The group discussed solving problems on streaming algorithms. For counting bits problem, DGIM algorithm was introduced. The DGIM algorithm can solve it in O(log^2 n) space. The next problem presented was the set membership problem using Bloom filter. Bloom filter is a probabilistic data structure for storing the sketch of the elements of a set in the form of bit vector. They discussed the traditional Bloom filter, answering set membership queries with it and its pros and cons in the presentation. The group then introduced Count-Min Sketch data structure which can solve the approximate frequency query problem in sublinear space. Then Heavy Hitters problem was introduced. The goal is to find elements that occurred more than certain number of times. They used the Count-Min Sketch and Min-Heap to solve the Approximate Heavy Hitters problem efficiently.

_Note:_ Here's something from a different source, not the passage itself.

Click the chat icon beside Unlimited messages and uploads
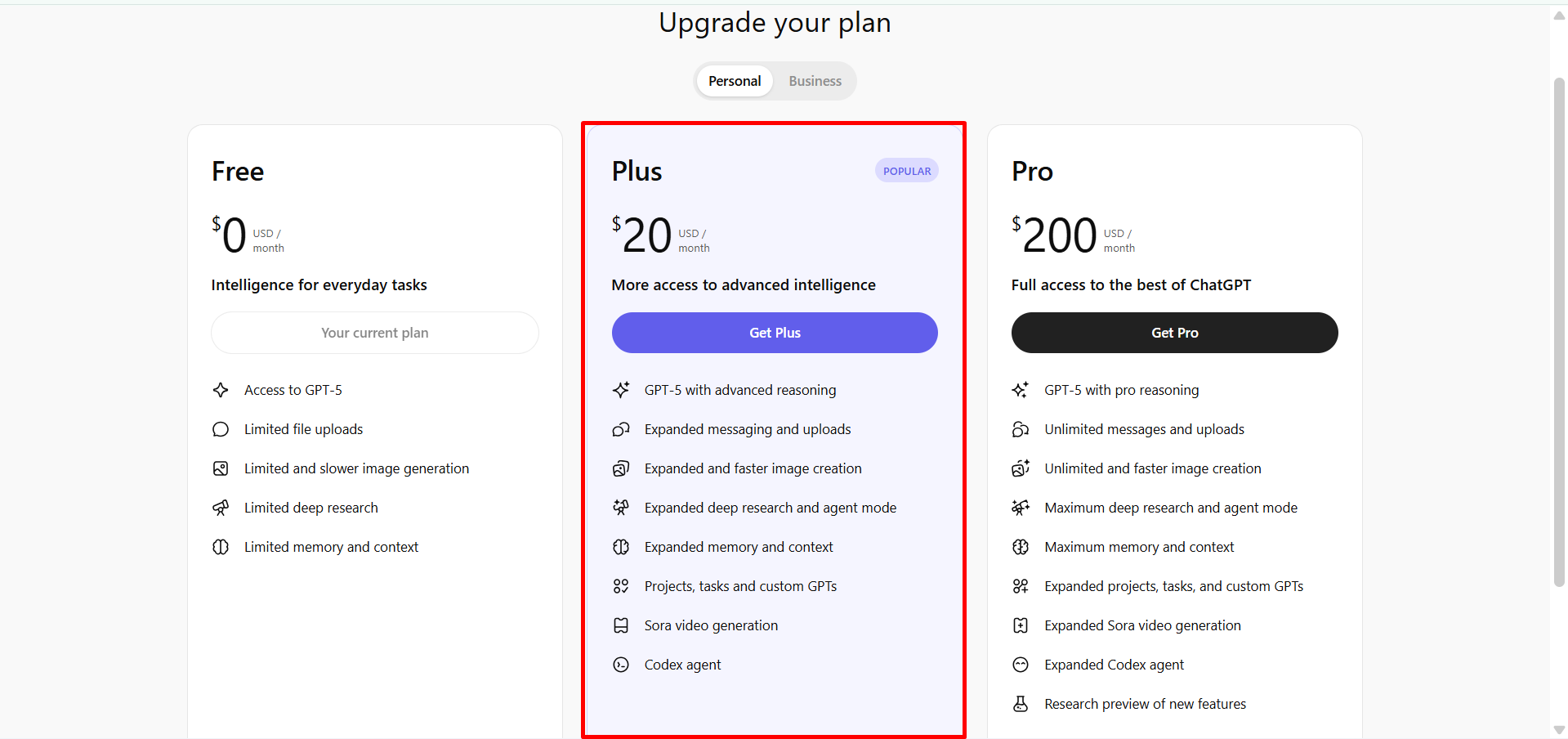 pyautogui.click(x=1021, y=429)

After that AMS Sketch, which is an enhancement of the Count-Min Sketch for estimating the Second Moment using sublinear space, was presented. The presentation concluded with the demonstration of application of AMS Sketch for finding an approximate estimate for inner product.

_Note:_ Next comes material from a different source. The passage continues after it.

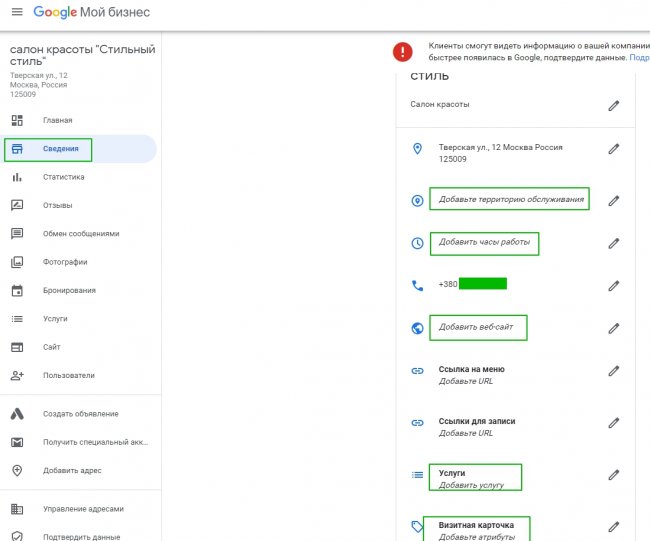Open the hamburger main menu
This screenshot has height=541, width=650.
tap(15, 13)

`Randomized Algorithms’ presented on 19-02-2016 by Hung Dang, Zheyuan Gao, Irvan Jahja, Loi Luu, Divya Sivasankaran

In this presentation, the group addressed the
problem of approximating the permanent of a matrix, which is equivalent to
approximating the number of perfect matchings in a corresponding bipartite
graph. They first discussed a popular approach in approximate counting
which uses the Monte Carlo method. Then
they explained why this method does not work for any bipartite graph but for
only ones whose edges have minimum degree of n/2. The algorithm works by
iteratively approximating the number of perfect matchings with k edges, using
the Monte Carlo method, which relies on the possibility of randomly sampling a
matching, which cannot be achieved in polynomial time. Thus, they discuss a
near uniform matching generator which trades off between the efficiency and
precision, i.e., sample a matching at near uniformly random in polynomial time.
They build this near uniform matching generator by devising a Markov Chain
model with states representing the possible matchings in the graph. This Markov
Chain exhibits a property that after a sufficiently long (but polynomial of n)
random walk, it will end up at a uniformly random state. They then show the
polynomial upper bound on the sampling using the canonical path argument.

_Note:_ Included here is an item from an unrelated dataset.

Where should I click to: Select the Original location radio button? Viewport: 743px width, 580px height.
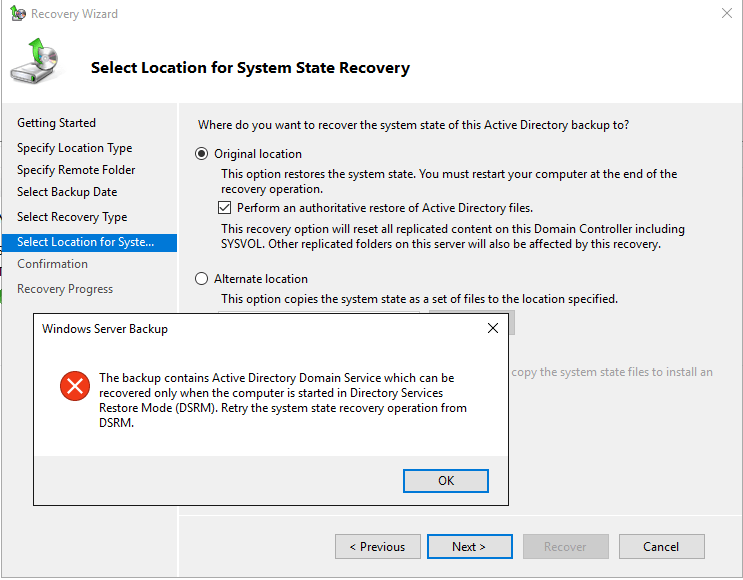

`Online Algorithms in Machine Learning’ on 24-02-2016 by WALEED ABDULWAHAB YAHYA AL-GOBI, MUHAMMAD BURHAN
HAFEZ, KIM HYEONGCHEOL, HE RUIDAN, SHANG XINDI

Machine learning (ML) algorithms can be classified according to the nature of data to learn from, into either offline or online learning. Offline learning is a two-phase process that consists of learning phase and testing phase. In the learning phase, the algorithm is trained on a pre-defined static dataset of examples and constructs a hypothesis that would be used to find accurate conclusion for a given new data in the testing phase. The point here is that the learning phase is completely separated from the testing phase. As opposite to offline learning that learns the hypothesis on the entire training set at once, online learning algorithm is a common technique that can be used in ML areas where it is computationally infeasible to train on the entire dataset all at once or when most training examples are not available ahead of time. So online learning is a method of ML in which data becomes available in a sequential order, and is used to update the hypothesis at each step of the learning.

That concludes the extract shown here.